This particular NYE started shaky. As much as yesterday was glorious, the frustration somehow spilled out until the wee hours of the 31st. I just got extremely upset after reading some messages of the girl my ex-boyfriend cheated on me with. Even more so that she is still in the picture after everything that happened. I thought it was just a mistake but she is systematically doing things to take advantage of the situation. Literally no remorse for someone who wants to be a humanitarian. Although I do see the angle of being desperate for affection to "throw herself" into anybody as what my ex-boyfriend pointed out, I also felt so much pity of how little understanding they have of life and love. And pity is such a waste of emotion to dwell on since that doesn't change things and circumstances for myself and other people.
If logic prevails, I actually do not need this set-up. I can move on with my life and be happy as I am not broken to begin with. I don't think my ex-boyfriend realizes that and me agreeing to work it out is already something I am doing not for myself but for us (and maybe even for his mom). Therefore this little inconveniences that happens to be in a form of a girl who sleeps with people who she knows are in relationships is something I do not have time for. And that is why I'm upset: knowing that I could have spared myself this frustration had my ex-boyfriend not fly to Manila to get back with me when he is clearly not ready. I don't need a girl who thinks she is better than me to not even consider my feelings, who thinks she is cool enough to give relationship advice to a relationship that she broke off in the first place. And I don'r need a boy who thinks there's nothing wrong with that until you point it out. WAY. TOO. EXHAUSTING. This is why we need emotional damages. Fcking hard work.
To top it all off, I dropped my phone on the beach and dropping that phone was actually the happiest highlight of the day because somebody picked it up and kept it until my friends helped me out in getting it!
And more good things.
Tiffany watching fireworks for the first time also made me very happy. She is definitely one of the few people who feels things more than an average person and having an awakened woman for a bestie is something I am very grateful for. Of course, we both have issues and have different ways of coping with them but I am happy to make sense of life with an authentic person who sees the world the way I do.

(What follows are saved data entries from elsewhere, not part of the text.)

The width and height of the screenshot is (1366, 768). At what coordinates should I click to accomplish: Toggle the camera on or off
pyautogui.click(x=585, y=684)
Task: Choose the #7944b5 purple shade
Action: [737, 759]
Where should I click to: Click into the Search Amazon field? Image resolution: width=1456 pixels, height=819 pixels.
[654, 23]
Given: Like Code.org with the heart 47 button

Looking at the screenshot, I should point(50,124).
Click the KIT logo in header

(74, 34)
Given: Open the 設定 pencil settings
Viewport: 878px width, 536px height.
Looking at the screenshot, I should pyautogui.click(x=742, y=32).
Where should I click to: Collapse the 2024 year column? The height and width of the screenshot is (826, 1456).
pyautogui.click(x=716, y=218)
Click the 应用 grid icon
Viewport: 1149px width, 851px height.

2017 IS HERE. And my ex-boyfriend feels again!
The first night of 2017 was spent having fun while taking care of a roofied girl in a party. Some people can be disgusting that is why sisterhood solidarity is very important.
We missed the boat going back and I wanted to kill Tiffany for it. But life gives you lemons regardless if it's the second day of the year. And you just deal with it. What made me happy despite everything is my friends being able to put up with my introvert attitude problem. I really hate being surrounded by crowds all the time and I tend to be snappy when the concept of personal space is repeatedly violated. I'm a firm believer that the idea of business class seats was started by an introvert and that there is such a thing as introvert tax.
Back in the hood. I woke up earlier and by early, around 12PM. I showed my ex-boyfriend my go-to hangout spot when I was a teenager and he liked it. Sure it's disgusting from its face-value, but when you really "see" the place, like really "see" it, it becomes special. And that's exactly how I view our relationship. After everything that happened, everyone will think that our relationship is a sh*tshow, but there's something more to it than being volatile. It still merits a gold star just by the sheer amount of love and compassion put into it.
And Today X Future, being the sh*t place that it is, still has it, people.
Last day in Manila.
I got my 2017 planner. YAY! I actually got 2 planners and I had to choose this one because the Belle de Jour one is too bulky. I also got a 30 DAY HAPPINESS CHALLENGE box which I will start this Friday.
Cocktails in Blind Pig are beyond shmazing. Really thankful for one call away friends who, despite all their personal issues, will be there for you no matter what.
Back in Bangkok and my landowner gave me a 2017 creme brulee as a gift.
I also got to scout some places to move in by February and finally signed a contract for the first. Look at how promising the place is! I've never really had an apartment of my own until now. Usually, I get to have roommates or opt for studio type apartments as I never really commit to a place to call home for long. This is why this is a big deal for me because I get to pay the price of independence and adulting as what should have been the case long time. Moving out (without roommates) is one of my 2017 goals and here it is unfolding as early as the first month and I am so excited to furnish my place with second-hand stuff on craigslist.